After winning UEFA EURO 1996, Germany had to wait another 18 years for their next piece of silverware, a trophy-drought they ended by lifting the 2014 FIFA World Cup™. Indeed, that triumph came 24 years after their previous coronation as world champions at Italy 1990, with Lothar Matthaus the last German to lift the Trophy aloft before Philipp Lahm did so over the summer. In light of that historical precedent, does that mean Germany must now endure another barren spell?
It does not appear likely given the current state of the game in the country: the Germany squad is overflowing with talented youngsters such as Mario Gotze and Thomas Muller, who are held in the highest regard across the globe and still have many years left to play. Furthermore, the next generation of gifted players coming through the ranks also give cause for optimism. A few days after the Final in Rio de Janeiro, Germany won the UEFA U-19 European Championship in Hungary, rubberstamping their place at the FIFA U-20 World Cup New Zealand 2015 in the process.
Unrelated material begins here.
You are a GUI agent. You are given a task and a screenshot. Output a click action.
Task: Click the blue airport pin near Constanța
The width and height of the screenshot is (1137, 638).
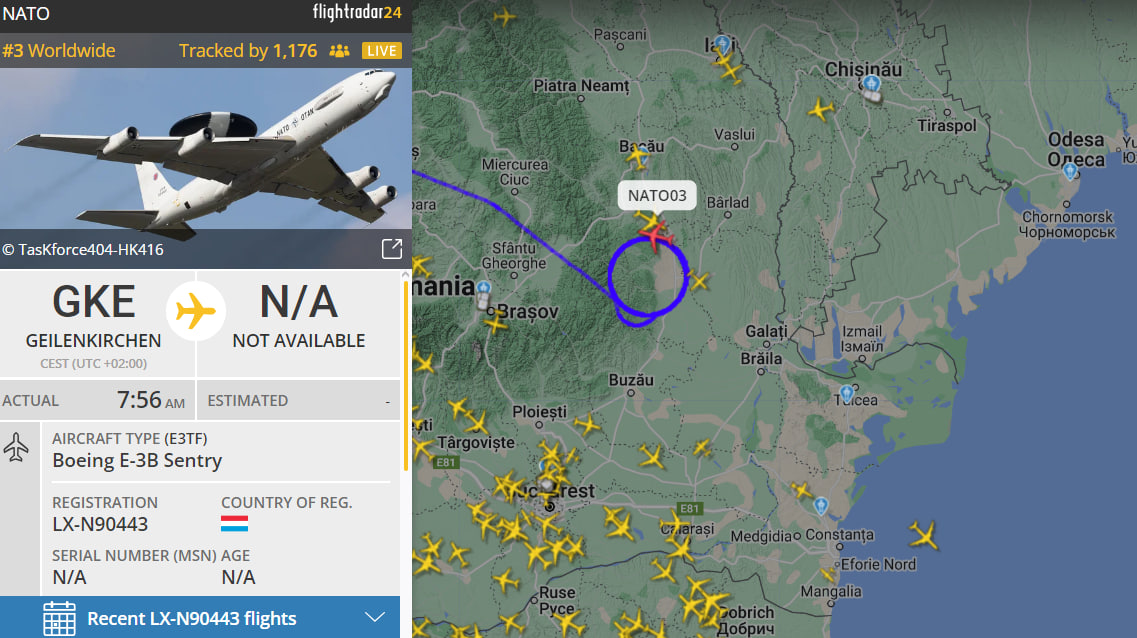(x=821, y=505)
That time it was Niklas Stark who received the trophy as captain of Marcus Sorg’s side. The talented Nuremberg centre-back, a pillar of the triumphant team, fondly recalled his time at the tournament, especially the moment the final whistle blew. “Pascal Itter came running towards me,” the 19-year-old told FIFA.com. “It was something very special. We won the title and experiencing that together was just a fantastic feeling.”
Itter, who played with Stark in the Nuremberg youth teams, was a substitute in the final, yet Stark believes the sense of unity within the squad was crucial to the success: “Our strikers did defensive work and our centre-backs got involved going forward. We were a team and we went on the attack together and defended together. We played well as a unit and that meant nobody was able to beat us.”
Despite his youth, Stark was a fixture in the Nuremberg side that was relegated from the Bundesliga last season. While that was undoubtedly a difficult period for the player, especially having risen through the ranks at the club, meeting up with the national team offered him a welcome distraction. The defender insists the setback at club level did not affect his preparations for the continental showdown. Instead, he joined up with the Germany camp full of confidence, certain that “if we could play our game we’d be European champions”.
And so it transpired, with victory marking the next major tournament on Germany’s calendar: the U-20 World Cup in New Zealand. However, it is unclear whether Stark will travel to the other side of the world as his good performances recently led to a call-up for the U-21s, who have qualified for the European Championship next year. “Of course it would be great to play at a World Cup, especially now that we’re European champions,” Stark said. Yet he diplomatically states he would happily participate at either tournament and will wait for whatever decision is made by the coaches.
Regardless of where Stark ends up playing in 2015, he is already part of a crop of players who represent the hopes of Germany’s footballing future, with the nation eager for more titles in the coming months. And the towering defender, who has featured in every age category for Germany since the U-17s, is confident more achievements are on the way, citing the successful work being done at youth level around the country. Stark believes that the German Football Association (DFB) works “perfectly” alongside clubs and has “really good coaches”, naming both factors as integral to Germany’s triumphs.
The youngster is visibly enthusiastic about the upcoming challenges, both for club and country. And at next year’s World Cup he and his team-mates could show the rest of the footballing community just how bright Germany’s future can be.